Entre 1820 et 1823, Goya -connu à Madrid sous le nom de don Paco- peint à l’huile sur une couche d’enduit, dans la salle à manger de sa maison sur la rive du fleuve Manzanares, l’horrible action de Chronos. Sa peinture, très caractéristique de son style, est habitée par le sarcasme et par l’authenticité, précédant ainsi de presque cent ans l’art moderne. Il s’agit d’une des premières pinturas negras qui marquent la période la plus démoralisée et la plus découragée de sa vie. Se représente-t-il lui-même dans ce Saturne qui dévore ses enfants? Cet enfant est-il une femme ou un homme? Est-il un fantoche, une statue ou un être humain? Nous ne le savons pas. Nous restons anéantis, accablés et bouleversés par cette action morbide, de nature dantesque, une action atemporelle capable de transformer en tâche rouge, une tête et une main qui n’existent déjà plus. Nous restons horrifiés par la folie du regard de ce vieillard égaré dans le vide, par ces fantômes monstrueux qui nous approchent, sans être vus.

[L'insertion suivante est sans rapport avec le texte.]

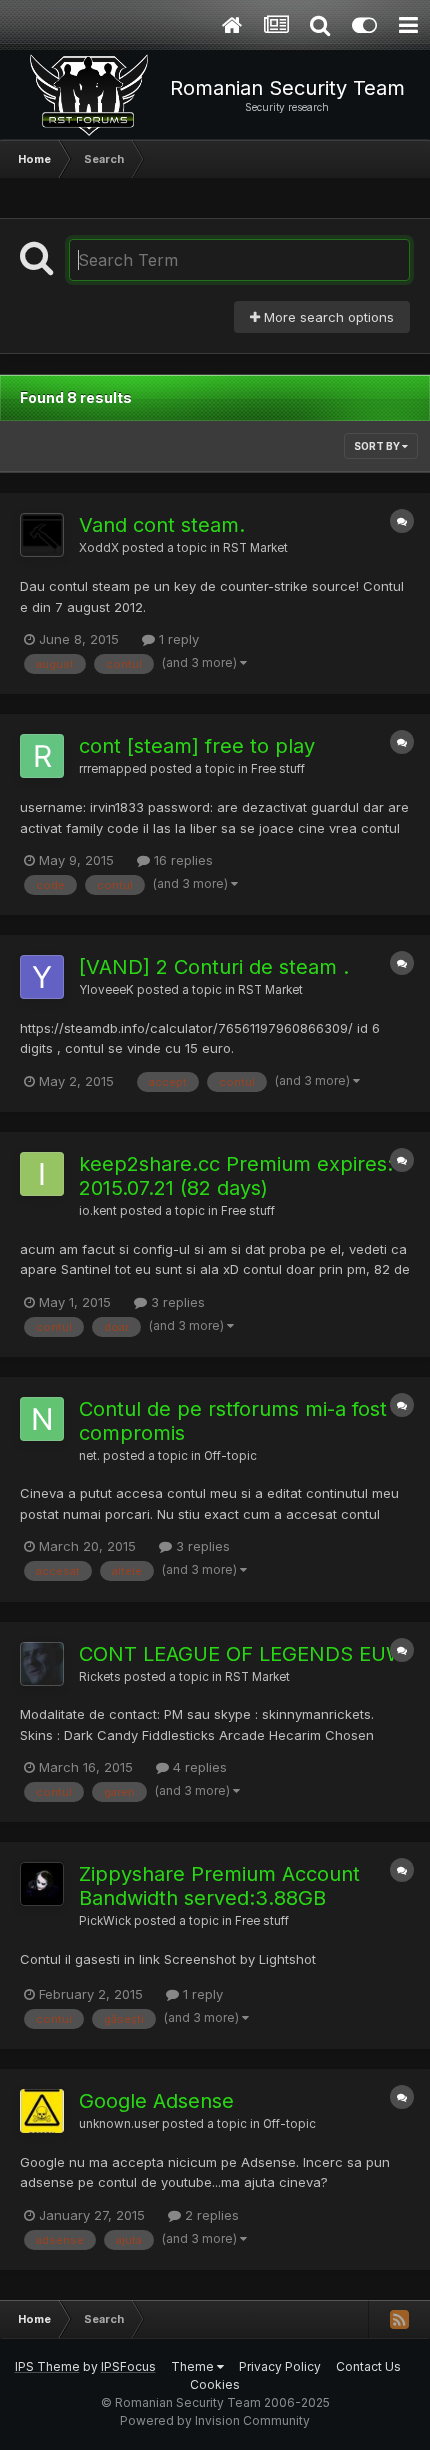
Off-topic (230, 1456)
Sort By (378, 446)
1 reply (177, 639)
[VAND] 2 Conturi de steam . (214, 967)
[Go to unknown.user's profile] (42, 2111)
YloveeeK (106, 990)
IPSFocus (128, 2366)
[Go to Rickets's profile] (42, 1664)
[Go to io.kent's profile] (42, 1174)
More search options (327, 317)
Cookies (215, 2384)
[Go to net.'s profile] (42, 1419)
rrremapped (113, 769)
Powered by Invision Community (215, 2420)
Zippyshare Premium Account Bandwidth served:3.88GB (219, 1886)
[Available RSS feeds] (399, 2319)
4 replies (198, 1767)
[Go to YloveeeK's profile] (42, 977)
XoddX (99, 548)
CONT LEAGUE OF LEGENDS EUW (242, 1654)
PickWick (105, 1921)
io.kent (98, 1211)
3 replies (176, 1302)
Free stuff (278, 769)
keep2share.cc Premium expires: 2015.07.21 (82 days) (236, 1176)
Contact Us (368, 2366)
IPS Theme (47, 2366)
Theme (194, 2366)
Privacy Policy (280, 2366)
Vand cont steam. (162, 525)
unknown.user (119, 2124)
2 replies (210, 2215)
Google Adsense (156, 2101)
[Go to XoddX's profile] (42, 535)
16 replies (181, 860)
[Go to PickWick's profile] (42, 1884)
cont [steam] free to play (197, 746)
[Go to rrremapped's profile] (42, 756)
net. (89, 1456)
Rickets (100, 1677)
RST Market (255, 548)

C’est un de ces tableaux dont on voudrait qu’il n’ai jamais été peint, comme toutes les réalités qui nous effraient, dont on espère qu’elles n’aient jamais existé et ne reviennent jamais. La difformité de ce géant, privé de l’habituelle faux avec laquelle il anéantit Uranus, et qui mange sans se rassasier, restera pour toujours dans la mémoire de l’histoire de l’humanité. Un souvenir indélébile qui devrait engendrer le désir de mettre fin à un faux âge d’or (l’âge de Chronos) et de refermer pour toujours les terribles chapitres de l’histoire, dont on garde encore les stigmates dans nos corps, souvent sans tête ni main, incapables d’indignation ni d’action.

C’est pas le temps qui ronge. Mais l’inconscience. C’est pourquoi il faudra retourner à l’école, sans évaluation ni note, une école qui puisse transformer ce qui a été déformé et qui puisse reconstruire une tête et une main, perdus dans l’estomac d’un monstre. Souvenons-nous que Chronos n’est pas notre père qui est aux cieux. Souvenons-nous qu’il a existé et qu’il existe le pie pelicane qui déchire sa poitrine pour nourrir avec sa propre chair ses petits, frères capables encore de joie, de vie, de lutte et d’espoir.